Los diez
integrantes de este grupo de teatro vallisoletano, que lleva trabajando más de ocho años, ponen toda su ilusión en proyectos como esta obra, y consiguen la aclamación
del fiel público que acude a cada una de sus funciones. Dirigidos por la
voluntaria Teresa Montes, no es la primera vez que actúan sobre el escenario.

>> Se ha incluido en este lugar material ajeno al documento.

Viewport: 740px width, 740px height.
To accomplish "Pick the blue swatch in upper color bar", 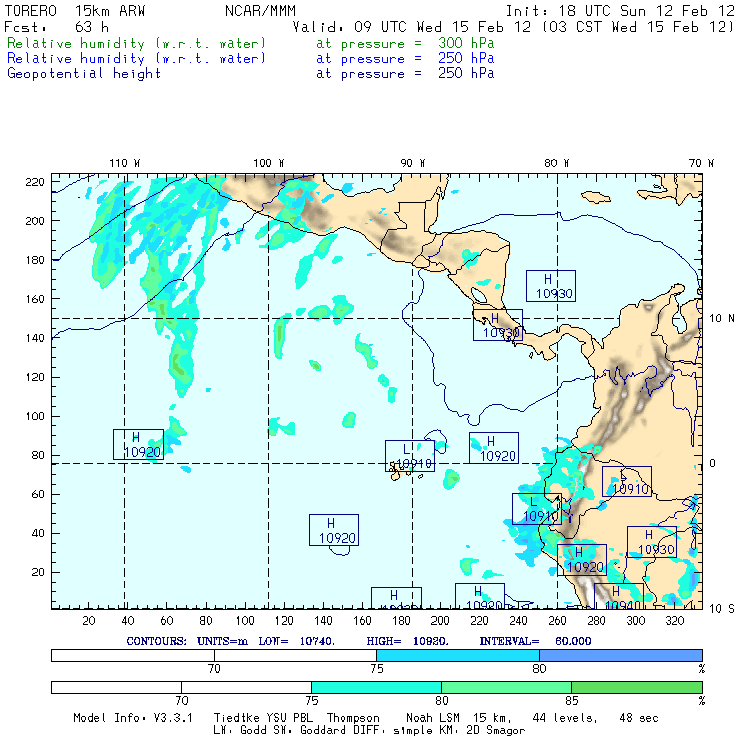I will (x=620, y=654).
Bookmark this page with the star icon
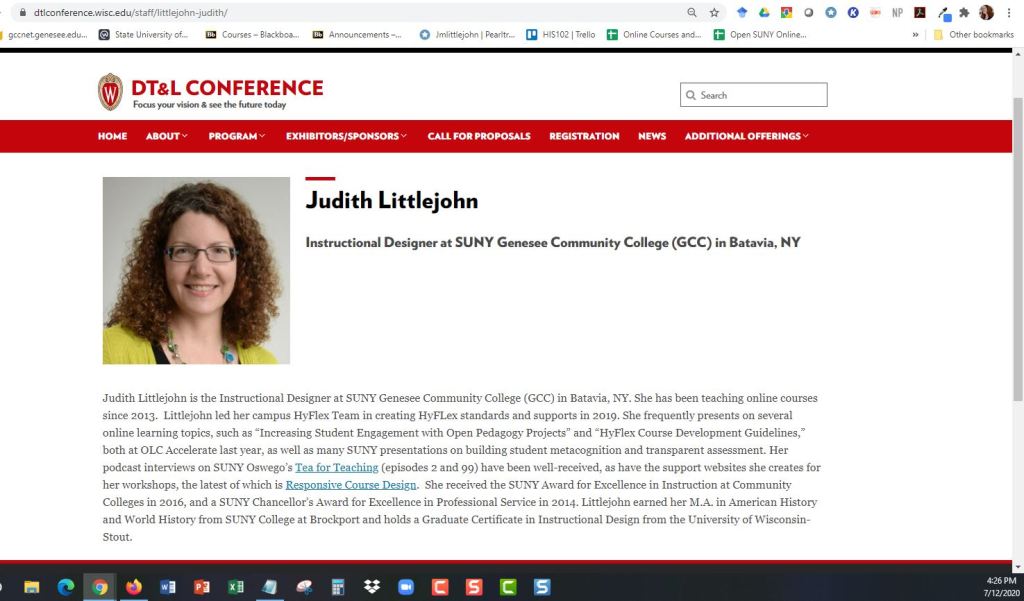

Han participado en grandes proyectos como en la II Muestra Nacional Arte y
Discapacidad 2006 ciudad de Logroño, y han llevado sus obras por diferentes
puntos del país, desde Olmedo hasta Madrid, pasando, por supuesto, por numerosos
centros cívicos y salones de actos de su ciudad natal, Valladolid.
La Repanocha
surgió entre las paredes de las aulas dirigidas al arte del Centro Educativo y
Asistencial El Pino, una asociación a la que acuden los jóvenes con algún tipo
de discapacidad intelectual. Este grupo de teatro ensaya cada semana y durante meses
para poder llevar al escenario las diferentes obras que los voluntarios
seleccionan para ellos. Lo hacen con el gran esfuerzo que conlleva, pero las
felicitaciones repletas de cariño que reciben de sus familiares y amigos
después de cada actuación les compensa cualquier sacrificio. Según asegura la
directora del grupo de teatro, son fundamentales el apoyo de las familias,
sobre todo por sus contribuciones económicas para el sostenimiento de la
asociación, la participación del voluntariado en actividades de este tipo, y la
ayuda recibida por Asprona Valladolid, que aporta el material y las
infraestructuras necesarias para realizar estos talleres.